*Problem statement*: Everything in the listing below from the line containing "Task: Open Вся история with chevron" through the line containing "You are a computer-use agent. The image size is (932, 1421)." must be repeated exactly; the remaining lines are not wanted.

──────── Provided material ────────

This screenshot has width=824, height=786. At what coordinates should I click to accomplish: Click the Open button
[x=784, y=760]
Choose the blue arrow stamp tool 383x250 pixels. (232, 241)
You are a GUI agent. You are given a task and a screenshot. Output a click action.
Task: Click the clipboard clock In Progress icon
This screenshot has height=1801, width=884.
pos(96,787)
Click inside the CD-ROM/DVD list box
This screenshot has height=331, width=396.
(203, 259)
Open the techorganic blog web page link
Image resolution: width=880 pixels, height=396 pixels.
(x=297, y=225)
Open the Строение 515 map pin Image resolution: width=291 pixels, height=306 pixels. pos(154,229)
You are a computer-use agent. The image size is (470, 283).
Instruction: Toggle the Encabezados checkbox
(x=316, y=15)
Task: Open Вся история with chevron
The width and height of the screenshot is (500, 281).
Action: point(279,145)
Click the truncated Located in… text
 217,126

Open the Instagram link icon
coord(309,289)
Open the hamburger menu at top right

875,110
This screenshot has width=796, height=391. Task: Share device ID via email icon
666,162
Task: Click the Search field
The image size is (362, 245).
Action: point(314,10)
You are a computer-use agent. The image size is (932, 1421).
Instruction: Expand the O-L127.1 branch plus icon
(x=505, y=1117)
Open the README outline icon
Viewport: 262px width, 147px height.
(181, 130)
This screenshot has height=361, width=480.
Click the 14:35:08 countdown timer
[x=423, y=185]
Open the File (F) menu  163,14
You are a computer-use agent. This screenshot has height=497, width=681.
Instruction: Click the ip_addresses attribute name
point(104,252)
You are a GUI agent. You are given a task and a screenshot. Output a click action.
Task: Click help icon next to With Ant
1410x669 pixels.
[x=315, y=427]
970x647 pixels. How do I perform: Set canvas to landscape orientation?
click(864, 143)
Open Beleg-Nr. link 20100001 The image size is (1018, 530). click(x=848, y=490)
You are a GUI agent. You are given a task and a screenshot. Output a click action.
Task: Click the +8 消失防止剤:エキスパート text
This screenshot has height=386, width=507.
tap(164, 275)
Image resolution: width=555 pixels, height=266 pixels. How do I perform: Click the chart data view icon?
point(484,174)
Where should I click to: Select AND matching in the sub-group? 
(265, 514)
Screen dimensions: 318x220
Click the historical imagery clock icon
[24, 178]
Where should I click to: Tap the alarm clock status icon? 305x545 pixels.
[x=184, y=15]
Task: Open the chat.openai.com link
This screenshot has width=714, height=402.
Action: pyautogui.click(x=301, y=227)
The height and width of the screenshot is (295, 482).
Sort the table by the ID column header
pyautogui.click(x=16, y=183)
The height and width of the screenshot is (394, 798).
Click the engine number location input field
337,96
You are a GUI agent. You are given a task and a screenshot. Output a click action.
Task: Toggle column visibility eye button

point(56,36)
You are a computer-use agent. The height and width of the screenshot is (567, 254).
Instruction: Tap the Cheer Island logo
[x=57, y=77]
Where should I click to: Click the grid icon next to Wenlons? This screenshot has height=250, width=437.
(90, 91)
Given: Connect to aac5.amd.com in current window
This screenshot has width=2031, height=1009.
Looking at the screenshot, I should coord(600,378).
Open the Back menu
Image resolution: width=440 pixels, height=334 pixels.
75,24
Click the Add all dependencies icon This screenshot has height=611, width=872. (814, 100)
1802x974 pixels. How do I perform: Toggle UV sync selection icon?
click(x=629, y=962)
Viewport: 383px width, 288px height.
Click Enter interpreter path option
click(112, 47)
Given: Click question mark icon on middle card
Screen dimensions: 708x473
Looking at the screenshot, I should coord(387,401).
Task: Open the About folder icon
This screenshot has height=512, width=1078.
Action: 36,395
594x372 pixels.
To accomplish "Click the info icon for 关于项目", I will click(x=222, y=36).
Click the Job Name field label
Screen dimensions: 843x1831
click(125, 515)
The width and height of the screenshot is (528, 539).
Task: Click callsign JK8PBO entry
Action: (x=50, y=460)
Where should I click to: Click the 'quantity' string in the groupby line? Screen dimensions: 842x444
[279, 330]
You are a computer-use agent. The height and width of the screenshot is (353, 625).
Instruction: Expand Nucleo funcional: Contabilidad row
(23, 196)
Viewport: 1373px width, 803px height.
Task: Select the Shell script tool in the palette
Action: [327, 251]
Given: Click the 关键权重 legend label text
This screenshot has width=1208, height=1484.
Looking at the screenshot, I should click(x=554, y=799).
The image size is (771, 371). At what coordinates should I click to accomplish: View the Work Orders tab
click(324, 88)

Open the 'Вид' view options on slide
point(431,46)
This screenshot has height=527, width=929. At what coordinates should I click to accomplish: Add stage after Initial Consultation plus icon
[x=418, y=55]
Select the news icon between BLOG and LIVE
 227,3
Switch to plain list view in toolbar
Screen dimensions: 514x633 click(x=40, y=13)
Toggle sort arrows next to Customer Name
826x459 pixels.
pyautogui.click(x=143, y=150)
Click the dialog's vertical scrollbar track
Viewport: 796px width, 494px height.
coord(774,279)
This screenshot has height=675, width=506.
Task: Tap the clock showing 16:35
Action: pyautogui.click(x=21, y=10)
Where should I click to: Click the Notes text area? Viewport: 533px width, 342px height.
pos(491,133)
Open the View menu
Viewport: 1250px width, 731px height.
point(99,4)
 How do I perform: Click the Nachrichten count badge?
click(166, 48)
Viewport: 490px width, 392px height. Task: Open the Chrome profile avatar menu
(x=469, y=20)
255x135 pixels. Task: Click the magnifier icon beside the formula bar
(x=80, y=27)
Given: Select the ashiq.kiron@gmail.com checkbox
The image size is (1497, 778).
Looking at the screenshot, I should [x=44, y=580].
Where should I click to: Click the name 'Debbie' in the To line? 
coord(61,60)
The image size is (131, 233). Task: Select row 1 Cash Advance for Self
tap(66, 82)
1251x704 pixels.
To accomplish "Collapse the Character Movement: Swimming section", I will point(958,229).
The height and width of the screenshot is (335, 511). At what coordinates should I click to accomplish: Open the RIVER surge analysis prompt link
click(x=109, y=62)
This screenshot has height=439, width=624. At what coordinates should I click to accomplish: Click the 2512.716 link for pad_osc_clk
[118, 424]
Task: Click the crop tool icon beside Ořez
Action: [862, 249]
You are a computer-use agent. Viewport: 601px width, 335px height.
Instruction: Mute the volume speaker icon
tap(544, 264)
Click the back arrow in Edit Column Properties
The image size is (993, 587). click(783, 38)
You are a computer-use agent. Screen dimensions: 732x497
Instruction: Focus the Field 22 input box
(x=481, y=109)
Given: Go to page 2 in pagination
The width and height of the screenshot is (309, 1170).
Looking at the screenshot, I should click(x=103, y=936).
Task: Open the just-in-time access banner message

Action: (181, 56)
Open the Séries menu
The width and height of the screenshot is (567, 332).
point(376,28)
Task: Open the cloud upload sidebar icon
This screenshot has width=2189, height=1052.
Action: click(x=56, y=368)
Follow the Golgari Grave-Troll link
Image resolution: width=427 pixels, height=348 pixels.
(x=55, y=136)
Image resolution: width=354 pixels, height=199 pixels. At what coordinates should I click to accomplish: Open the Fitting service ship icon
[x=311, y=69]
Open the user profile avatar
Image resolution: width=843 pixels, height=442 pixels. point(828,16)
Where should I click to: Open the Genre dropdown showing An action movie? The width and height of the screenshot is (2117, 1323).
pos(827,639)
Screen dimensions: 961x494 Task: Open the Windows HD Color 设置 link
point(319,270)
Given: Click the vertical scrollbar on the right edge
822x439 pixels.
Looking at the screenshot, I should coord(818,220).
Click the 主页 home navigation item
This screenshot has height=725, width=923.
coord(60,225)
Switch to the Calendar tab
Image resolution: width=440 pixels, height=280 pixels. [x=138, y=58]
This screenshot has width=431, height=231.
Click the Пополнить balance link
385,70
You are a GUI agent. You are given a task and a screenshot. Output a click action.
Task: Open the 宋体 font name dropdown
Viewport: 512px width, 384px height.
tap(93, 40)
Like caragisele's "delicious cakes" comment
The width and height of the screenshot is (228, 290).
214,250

────────

*Problem solution*:
Task: Open Вся история with chevron
The width and height of the screenshot is (500, 281).
Action: point(279,145)
Click the truncated Located in… text
 217,126

Open the Instagram link icon
coord(309,289)
Open the hamburger menu at top right

875,110
This screenshot has width=796, height=391. Task: Share device ID via email icon
666,162
Task: Click the Search field
The image size is (362, 245).
Action: point(314,10)
You are a computer-use agent. The image size is (932, 1421).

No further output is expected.